Siamo in presenza di un’artista non solo dall’ indomabile genialità ma che, per una lettura corretta ed esaustiva, richiede necessariamente ,una chiave psicoanalitica.

Peculiare ,infatti, in lui, la capacità di spogliare in toto i suoi personaggi esponendoli ad una nudità prima psicologica e poi fisica. Questo gigante dell’arte si impone agli occhi dello spettatore con pennellate pastose e vigorose ; il tutto pervaso da un senso profondo di tristezza e malinconia.

Potremmo definire la sua un’ arte che va oltre il puro realismo ma che, scavando nel profondo, riesce a far emergere il lato più nascosto ed oscuro dei suoi personaggi.
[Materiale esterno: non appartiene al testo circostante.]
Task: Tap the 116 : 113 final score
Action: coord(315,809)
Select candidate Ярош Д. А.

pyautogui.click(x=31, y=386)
Freud dipingeva soggetti che ritraeva rigorosamente sempre dal vivo, senza mai abbellirli, ma evidenziandone rughe e difetti, perché, come lui stesso sosteneva:’’voglio che il dipinto sia fatto di carne.’’

Guardando le opere di Bacon, invece, surreali e quasi spietate, è da sottolineare l’uso che questo artista fa del supporto fotografico, un mezzo che gli consente di trasferire sulle tele emozioni totalizzanti.
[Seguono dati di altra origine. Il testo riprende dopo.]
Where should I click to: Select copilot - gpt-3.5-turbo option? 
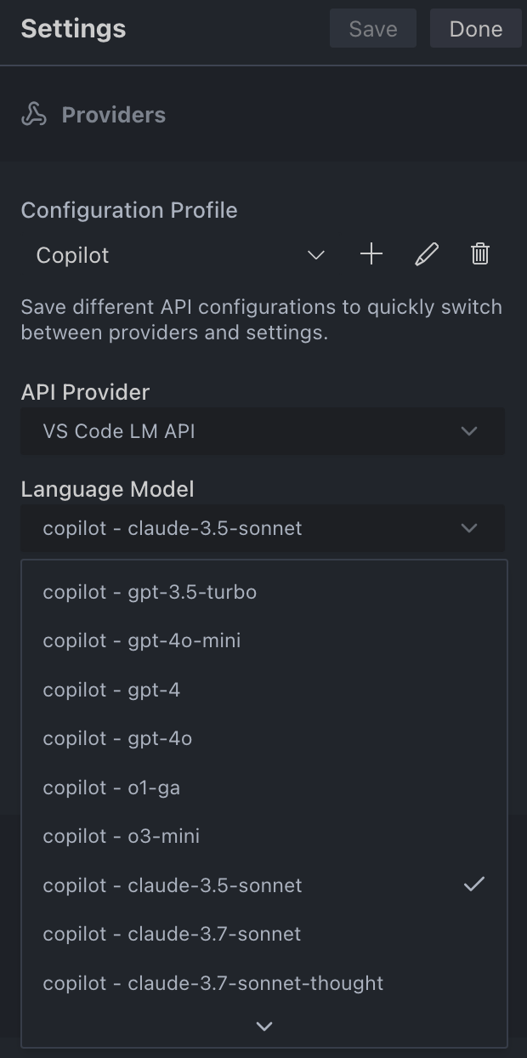[150, 592]
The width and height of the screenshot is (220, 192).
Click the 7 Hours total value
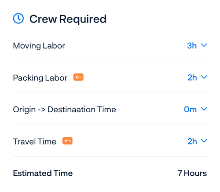(x=192, y=173)
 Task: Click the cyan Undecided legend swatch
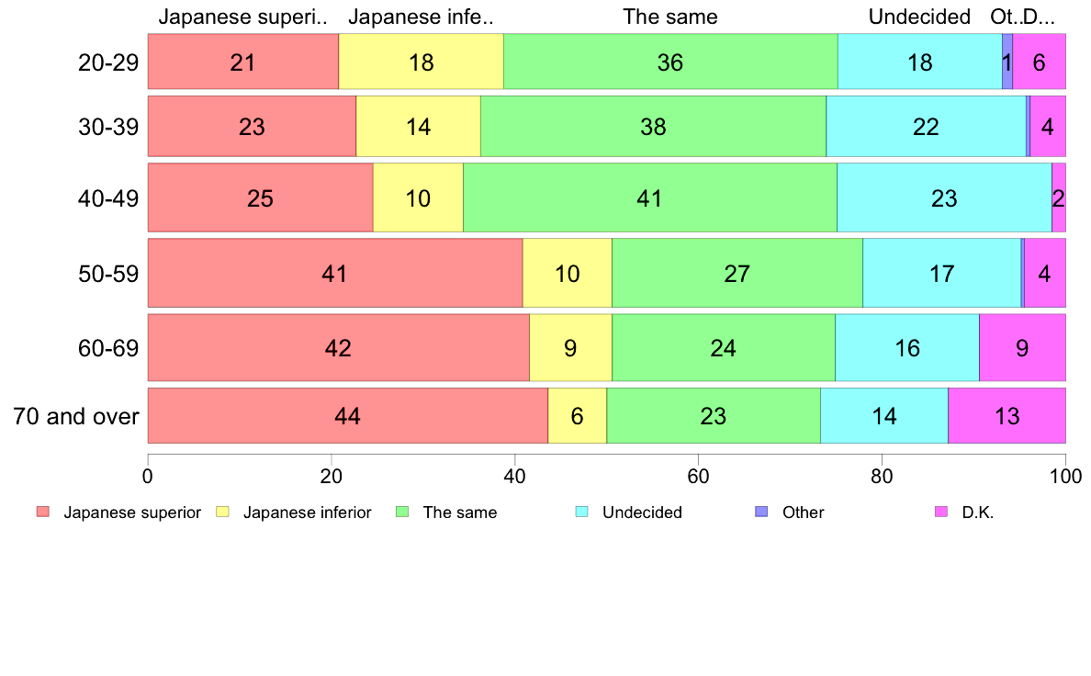[x=582, y=513]
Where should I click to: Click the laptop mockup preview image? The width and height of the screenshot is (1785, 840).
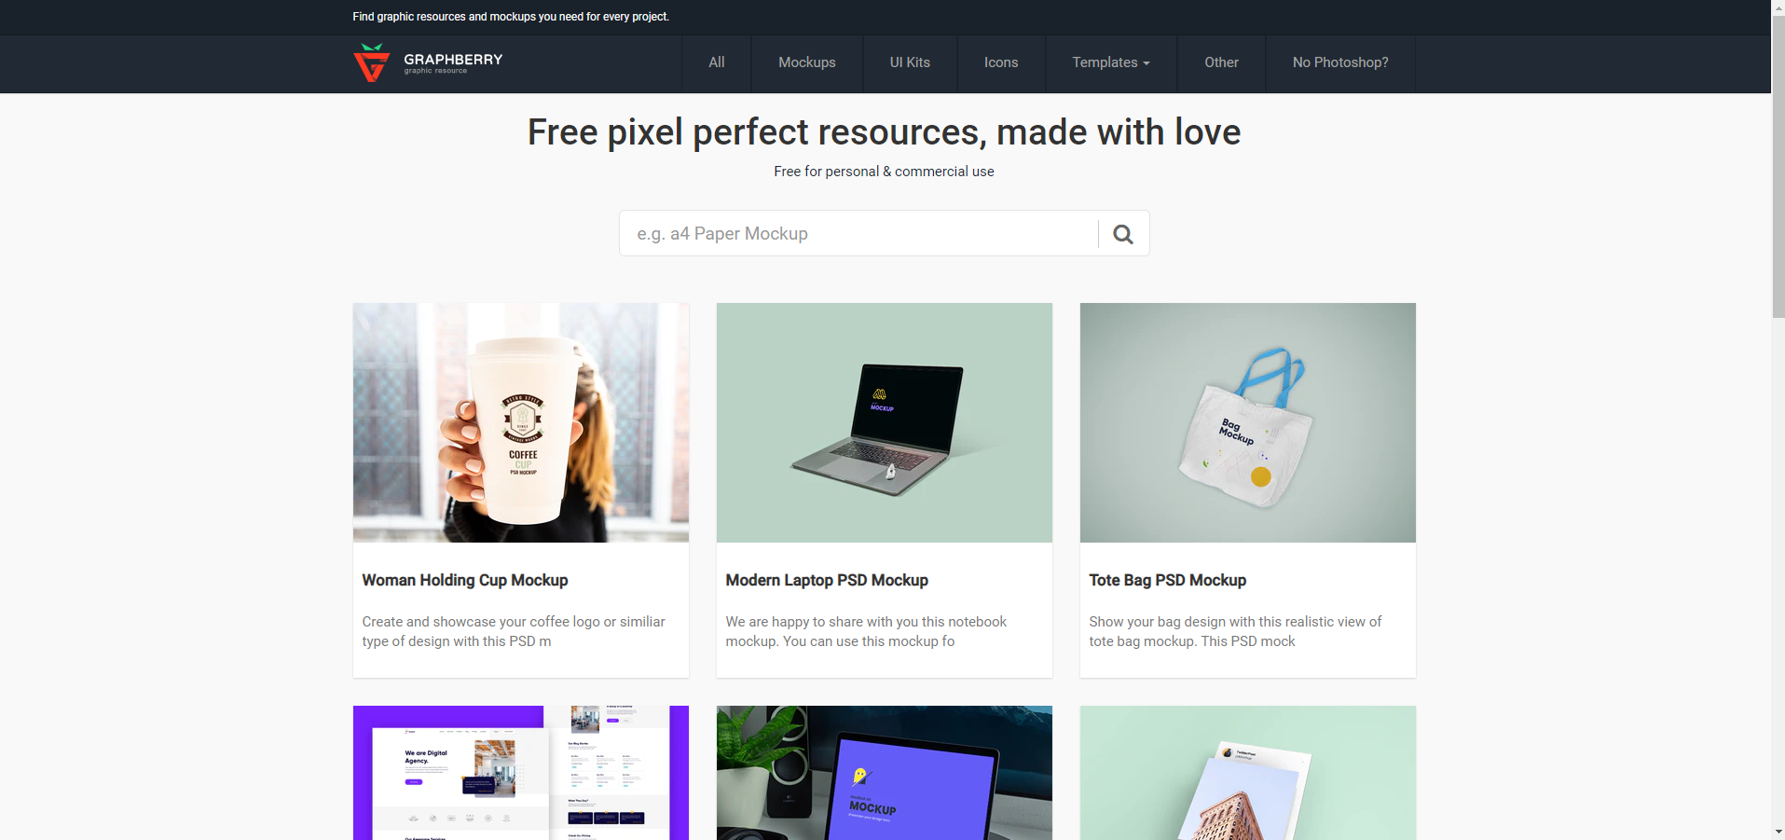[x=885, y=422]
Dalle sue opere traspare ,così, in maniera intensa e palese , il groviglio di dolori che hanno accompagnato la sua vita contrassegnata ,sovente, da drammi strazianti.

Sono presenti in mostra anche opere di Kossoff, Auerbach, Andrews e Rego: tutti appartenenti alla scuola di Londra. Proprio partendo dall’amicizia tra Bacon e Freud, lo studioso M.Gayford ha individuato nel trentennio 1945-1975 la fase più identificativa di questa scuola.
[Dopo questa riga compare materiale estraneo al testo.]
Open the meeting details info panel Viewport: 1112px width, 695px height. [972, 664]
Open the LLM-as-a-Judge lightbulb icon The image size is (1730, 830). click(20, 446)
L’espressione ‘’Scuola di Londra’’ la si deve ,però, a R.B.Kitay, artista statunitense e londinese di adozione.

Si tratterebbe ,in sostanza ,di una scuola priva di specifiche caratteristiche; più che di condivisione di stili, infatti, si dovrebbe parlare di un legame artistico generato dalla reazione alla superficialità di tanta arte predominante nel periodo tra le due guerre mondiali.

La mostra sarà visitabile fino al 23 febbraio 2020.